Jiaqi Luo, Jiarun Dai, Fengyu Liu, Songyang Peng, Youkun Shi, Tong Bu, and Geng Hong, Fudan University; Xudong Pan, Fudan University and Shanghai Innovation Institute; Yuan Zhang, Fudan University

LLM-based agents have recently attracted significant attention. By leveraging the semantic understanding capabilities of large language models (LLMs), these agents can autonomously perform complex tasks according to user requests, such as downloading files and summarizing content. However, the lack of comprehensive resource governance renders them susceptible to abuse, potentially leading to resource exhaustion and denial-of-service (DoS) conditions.

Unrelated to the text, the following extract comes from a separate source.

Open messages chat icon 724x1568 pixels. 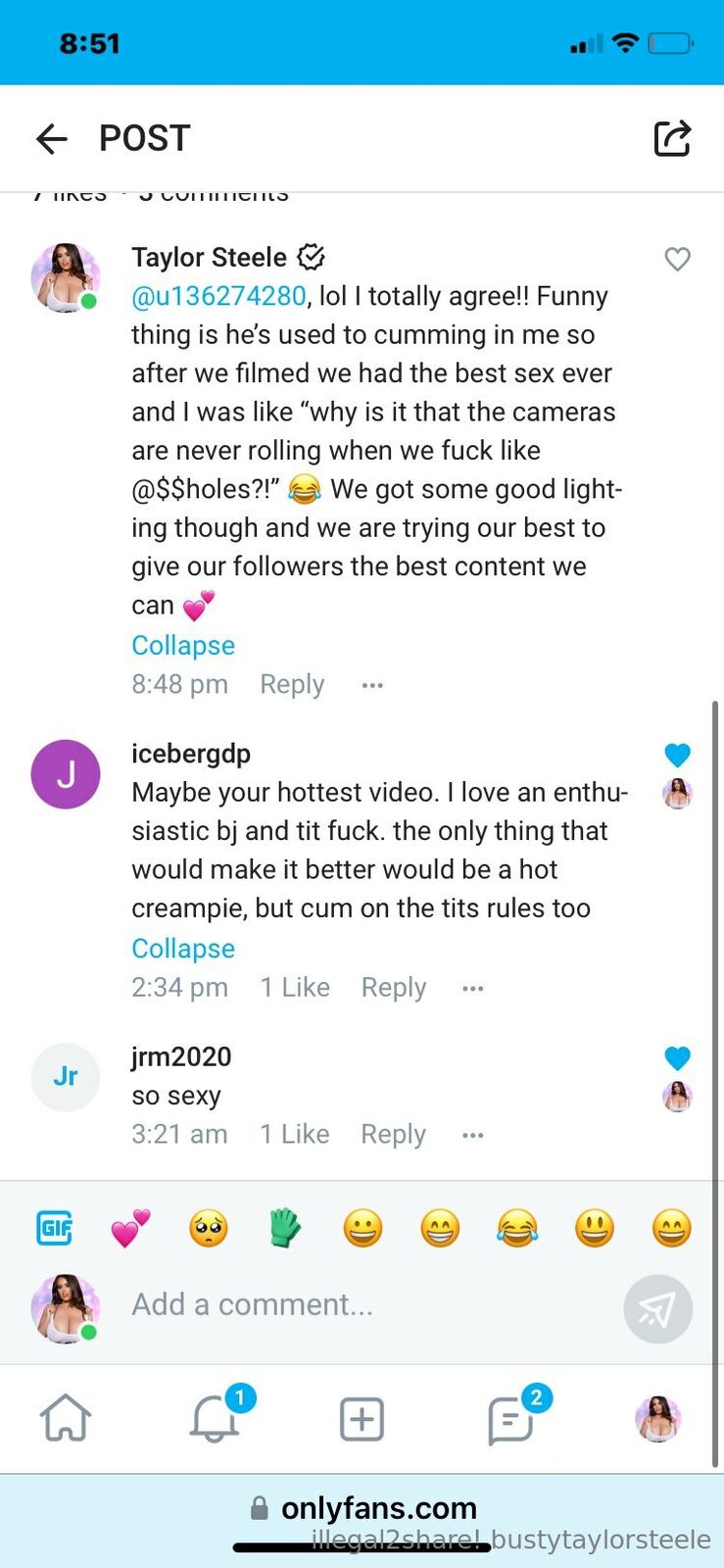tap(510, 1419)

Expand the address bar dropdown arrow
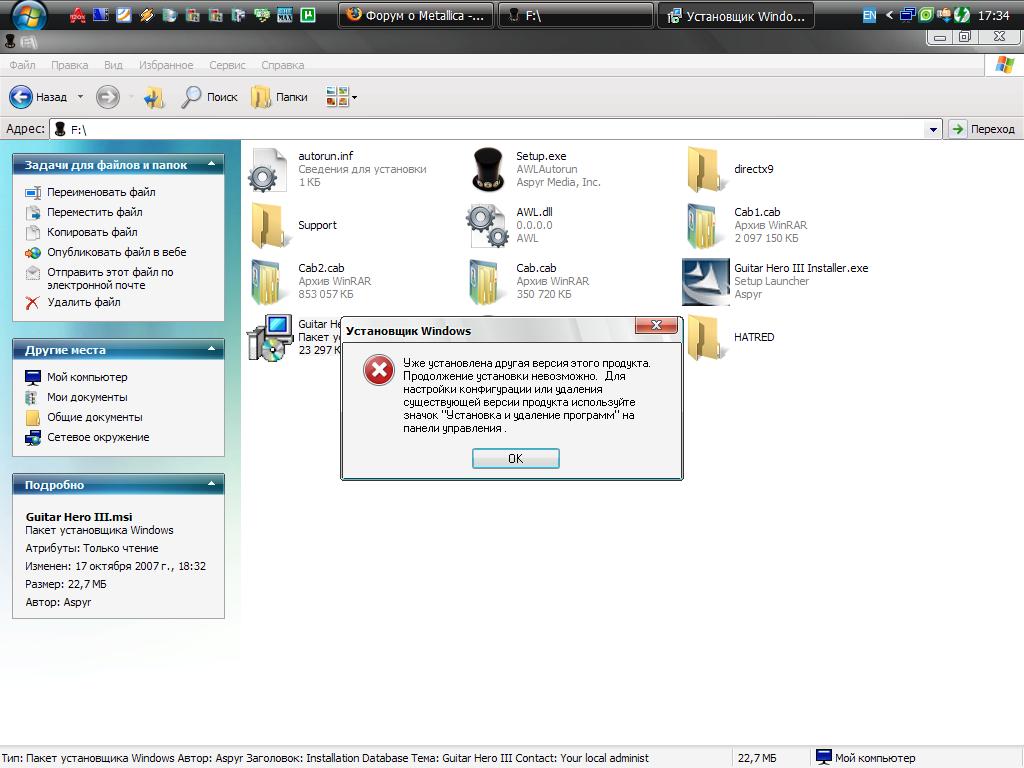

In this work, we present the first systematic security study of resource management in LLM-based agents. We identify three representative patterns of resource lifecycle management, each of which enables distinct avenues for DoS exploitation. Building on these insights, we propose AgentDoS, a novel directed grey-box fuzzing framework designed to detect DoS vulnerabilities arising from resource exhaustion. AgentDoS first analyzes the resource lifecycle within the agent and then leverages an LLM to generate functionality-specific seed prompts in natural language that drive the agent toward excessive resource consumption. We evaluated AgentDoS on 20 widely used open-source LLM-based agents and discovered 36 zero-day vulnerabilities affecting 16 agents, 15 of which have over 10,000 stars on GitHub. To date, 15 CVE IDs have been assigned for these vulnerabilities.